Anima Anandkumar Kicks off Fall AI Series With Talk On Data, Algorithms and Infrastructure
Anima Anandkumar, Bren professor of computing and mathematical sciences at the California Institute of Technology (Caltech) and Director of Research in Machine Learning at NVIDIA offered her insights on data, algorithms and cloud Infrastructure — the three pillars of artificial intelligence — for developing scalable and easily available datasets for training systems.
Anandkumar kicked off the Modern Artificial Intelligence seminar series with an exploration of her and other scientists’ research on the development and analysis of tensor algorithms for machine learning — emphasizing the need for simplifying the large datasets required for modern deep learning modules.
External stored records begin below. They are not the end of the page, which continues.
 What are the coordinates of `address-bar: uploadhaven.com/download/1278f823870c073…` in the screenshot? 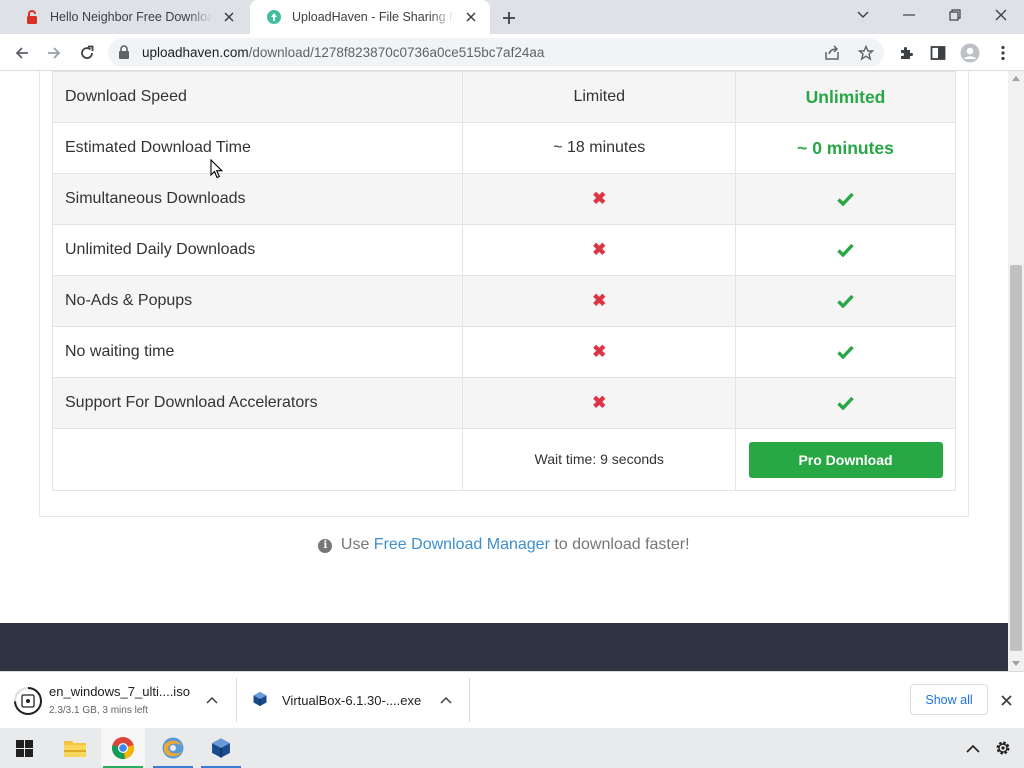 It's located at (496, 52).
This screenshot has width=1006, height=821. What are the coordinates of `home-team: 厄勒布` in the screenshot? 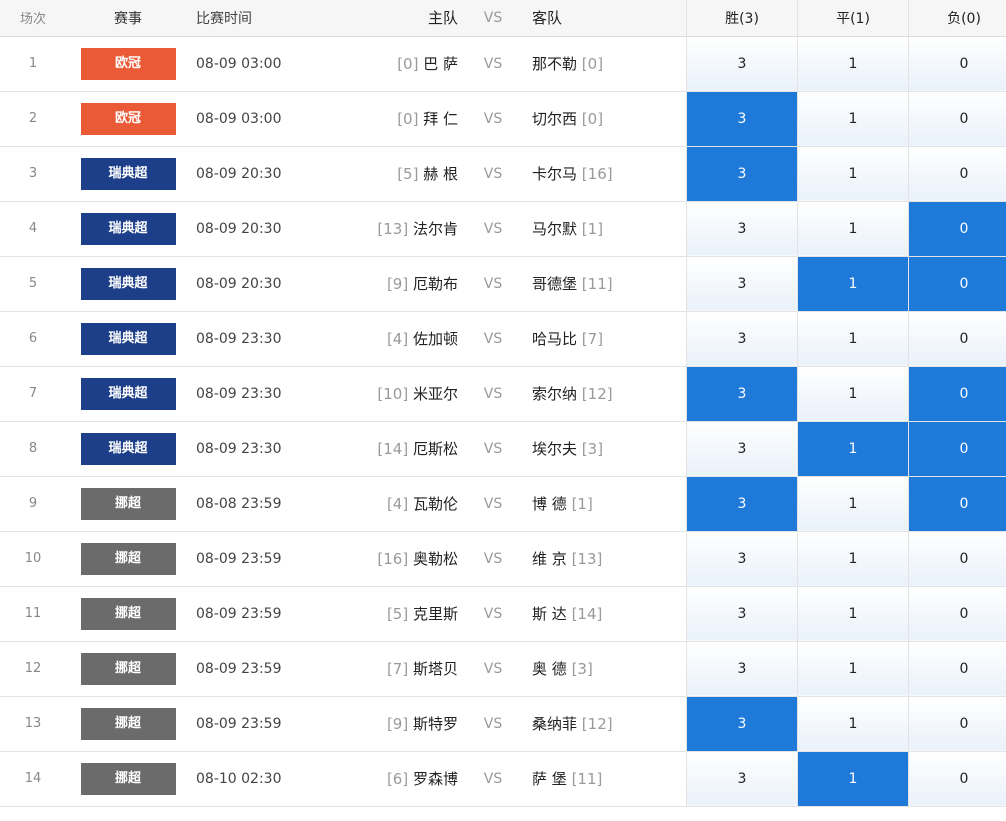 It's located at (435, 284).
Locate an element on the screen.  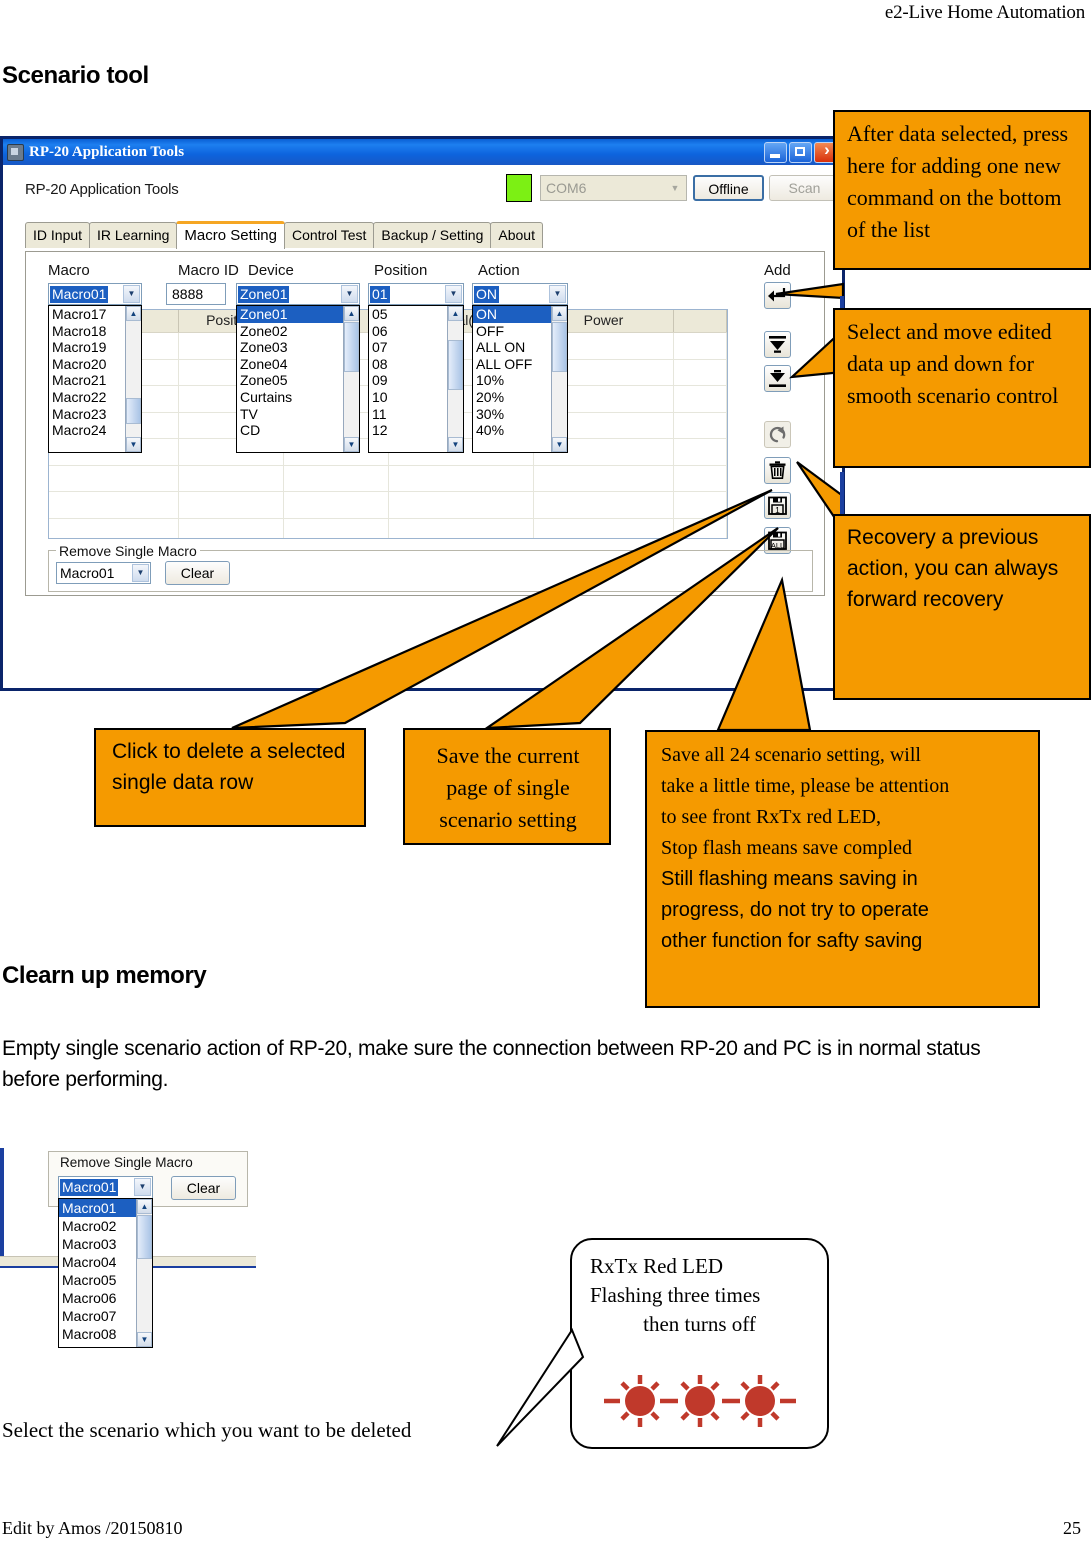
enter-arrow-icon is located at coordinates (777, 295).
Besides being costly and difficult to collect, these torrents of data are not easily available in all domains; Anandkumar offered insights on how to use machine learning to build more efficient, less cumbersome data acquisition processes.
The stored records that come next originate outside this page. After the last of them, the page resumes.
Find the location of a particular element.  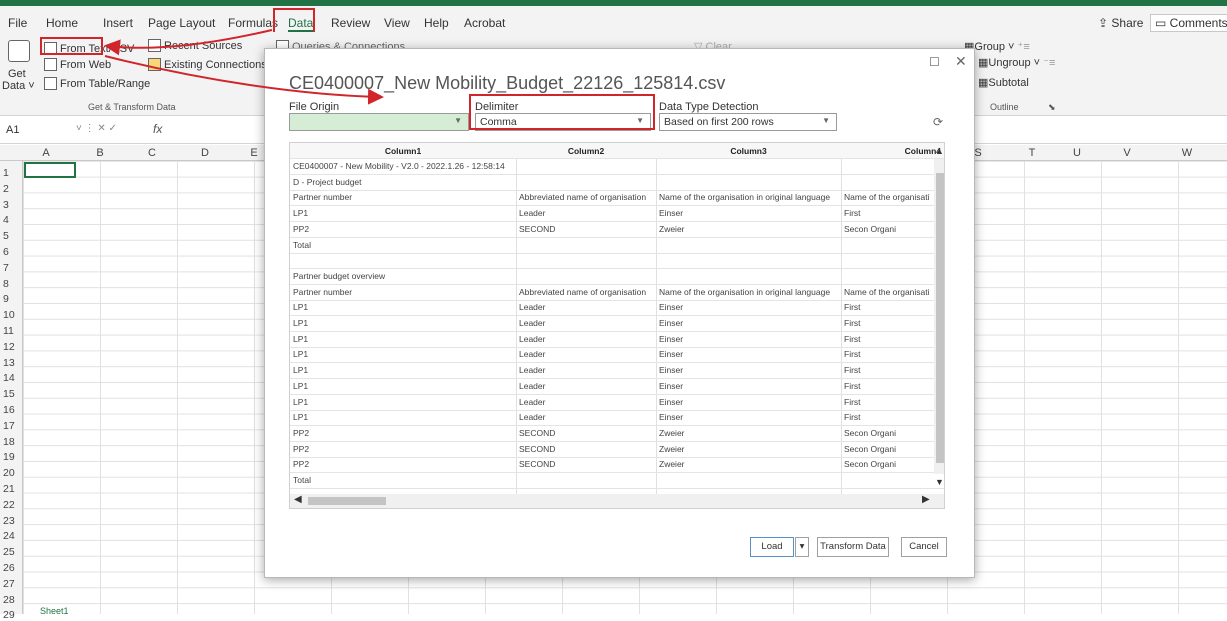

arrow-to-from-text-csv is located at coordinates (188, 42).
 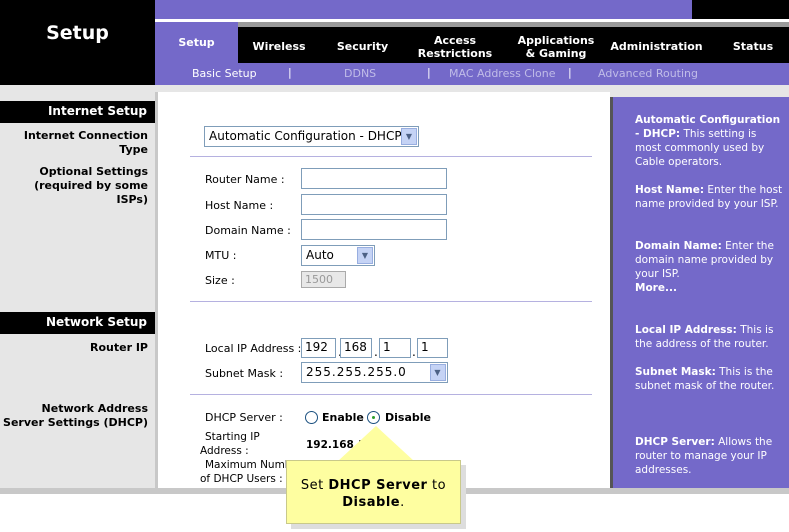 I want to click on label-dhcp-settings: Server Settings (DHCP), so click(x=76, y=422).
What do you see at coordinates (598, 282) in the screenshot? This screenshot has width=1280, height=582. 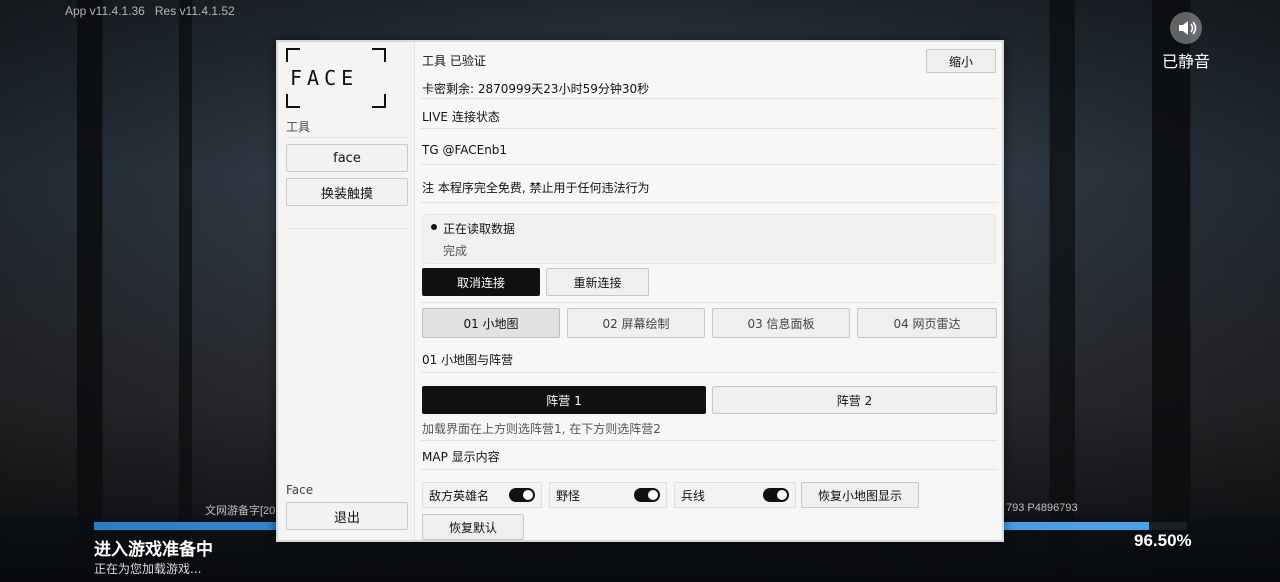 I see `reconnect-button: 重新连接` at bounding box center [598, 282].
Active learning, she explained, can be an effective tool for strategic data collection because it allows for the use of partial labels (samples of data that have been tagged with meaningful information, used for training machine learning models) rather than labels with full information, which require a much longer processing time.
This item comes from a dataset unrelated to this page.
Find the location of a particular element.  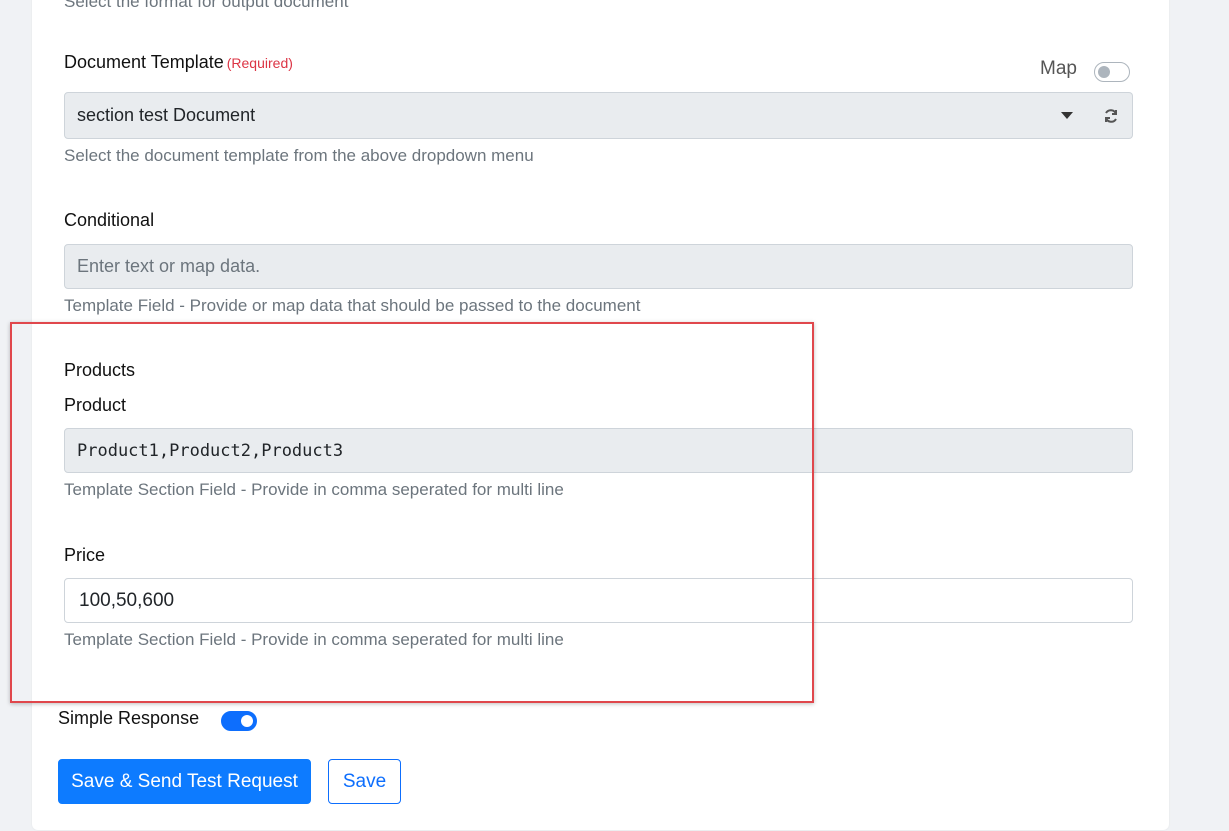

save-button: Save is located at coordinates (364, 782).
“Building intelligence into data collection and aggregation allows you to reduce sample complexity and improve generalization for machine learning models,” she explained, describing various ways of augmenting domain information through graphics rendering, +GANs (generative adversarial networks) and symbolic expression.
She noted that with the use of algorithms and cloud infrastructure, it is possible to train machine learning models at a large scale with fewer data samples, eliminating all of the difficulties that come with acquiring large data sets for model training.